Remembering Jimmy Powell: PGA Tour Champions winner and a fighter for his fellow players

Powell eventually joined the senior tour in 1985 and impressed fellow players with his game and his knowledge of the swing.

When the Senior PGA Tour began as an actual sanctioned tour in 1980, it was seen by most golf fans as a chance to watch old favorites play against each other. And it was a chance for players who might have drifted away from competitiveness in their later 40s to feel like rookies again the minute they turned 50. It happened for players like Arnold Palmer, Jack Nicklaus, Gary Player and Lee Trevino.

But the Senior PGA Tour, now called the PGA Tour Champions, was also a chance for strong golfers who never did much on the PGA Tour to get a second chance at being winners in big-time professional events. Such a player was California’s Jimmy Powell.

Powell, who died Jan. 16 in La Quinta, California — the day before his 86th birthday — of what the PGA Tour said was kidney failure, never won on the PGA Tour. While playing in a few PGA Tour events and even two full years on the tour, Powell spent most of the 1960s and 1970s as a talented club professional and teacher at courses like Indian Hills Golf Club in Riverside, Via Verde Country Club in San Dimas and Stevens Park  Golf Course in Dallas. And he was still an accomplished player, winning the Southern California PGA Championship three times.

Powell eventually joined the senior tour in 1985 and impressed fellow players with his game and his knowledge of the swing.

“He was always working on his swing,” said long-time Powell friend Al Geiberger. “He really knew the golf swing, We’ve lost a lot of knowledge of the golf swing.”

[listicle id=778063367]

Geiberger played against Powell on the senior tour and with Powell in senior divisions of the Legends of Golf tournament. Powell won the senior division of that event twice, his two unofficial wins on the tour. But he also had four official wins, the first in 1990 and the last in 1996.

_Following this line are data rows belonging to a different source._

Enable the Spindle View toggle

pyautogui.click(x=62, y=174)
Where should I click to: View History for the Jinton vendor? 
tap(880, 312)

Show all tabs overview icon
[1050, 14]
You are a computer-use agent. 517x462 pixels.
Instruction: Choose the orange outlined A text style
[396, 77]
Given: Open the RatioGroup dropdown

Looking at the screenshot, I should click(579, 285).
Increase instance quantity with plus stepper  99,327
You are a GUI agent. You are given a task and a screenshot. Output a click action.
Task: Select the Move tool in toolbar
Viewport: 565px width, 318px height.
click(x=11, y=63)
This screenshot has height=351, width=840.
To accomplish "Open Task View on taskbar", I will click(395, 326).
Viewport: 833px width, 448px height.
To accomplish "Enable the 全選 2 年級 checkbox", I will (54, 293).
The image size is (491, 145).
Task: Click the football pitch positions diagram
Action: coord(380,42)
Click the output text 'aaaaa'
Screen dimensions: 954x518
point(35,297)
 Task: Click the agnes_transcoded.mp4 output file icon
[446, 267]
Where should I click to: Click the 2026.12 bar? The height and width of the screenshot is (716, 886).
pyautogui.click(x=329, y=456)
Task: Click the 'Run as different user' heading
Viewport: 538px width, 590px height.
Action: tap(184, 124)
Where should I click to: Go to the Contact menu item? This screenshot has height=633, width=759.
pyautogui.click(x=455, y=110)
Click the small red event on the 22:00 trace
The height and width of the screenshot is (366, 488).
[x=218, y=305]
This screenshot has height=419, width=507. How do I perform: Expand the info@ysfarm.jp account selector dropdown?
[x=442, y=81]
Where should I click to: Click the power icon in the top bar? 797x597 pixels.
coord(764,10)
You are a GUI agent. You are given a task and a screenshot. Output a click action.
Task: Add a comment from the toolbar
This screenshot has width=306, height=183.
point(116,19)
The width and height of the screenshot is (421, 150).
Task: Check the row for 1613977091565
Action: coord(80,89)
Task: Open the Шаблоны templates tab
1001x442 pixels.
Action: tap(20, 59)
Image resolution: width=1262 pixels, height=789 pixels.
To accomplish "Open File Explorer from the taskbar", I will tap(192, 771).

“He hung around that group from Dallas, Hogan and Nelson and a lot of names like that,” Geiberger said of Powell’s background. “A lot of teaching came out of Dallas.”

By 2000, Powell was playing fewer than a dozen tournaments on the tour, and just a few years after that he was playing only a handful of tournaments. His last official start on the PGA Tour Champions was in 2008. But he had taken advantage of his second chance at tour success and done well. And he did it all with rugged good looks that Geiberger would joke that Powell should have been a television cowboy star instead of a golf pro.

In recent years, Powell was fighting not for another trophy but for himself and a handful of players who he believed had fallen through the cracks in the PGA Tour’s pension system. While the PGA Tour had pension plans for players who started on the senior tour in the early 1980s and in the mid-1990s and later, Powell, Geiberger and a group of players like Powell friend Gibby Gilbert felt they had been left out.

“Jimmy was a big fighter for fairness,” Geiberger said. “We talked a lot about that. Jimmy knew how much money the PGA Tour had for a non-profit and where the money was. I think he was a thorn in the tour’s side.”

Jimmy Powell, left, and partner Al Geiberger hold their trophies after winning first place in the Liberty Mutual Legends of Golf Demaret Division at The Club at Savannah Harbor.
Jimmy Powell, left, and partner Al Geiberger hold their trophies after winning first place in the Liberty Mutual Legends of Golf Demaret Division at The Club at Savannah Harbor.

It was just a few months ago that Geiberger last saw Powell at The Palms Golf Club in La Quinta, where Geiberger’s son was hosting an annual tournament. Neither Powell nor Geiberger played because of the aches and pains 80-year-old golfers feel. But Geiberger was impressed that Powell was still talking about golf and the swing.

“We sat and talked for about an hour,’ Geiberger said. “He was still talking about, well, we’re getting older, we get weaker shafts. He was really technically about the weaker senior shaft.”

Golf is a game of a lifetime, and for Jimmy Powell, it was a game that he never left.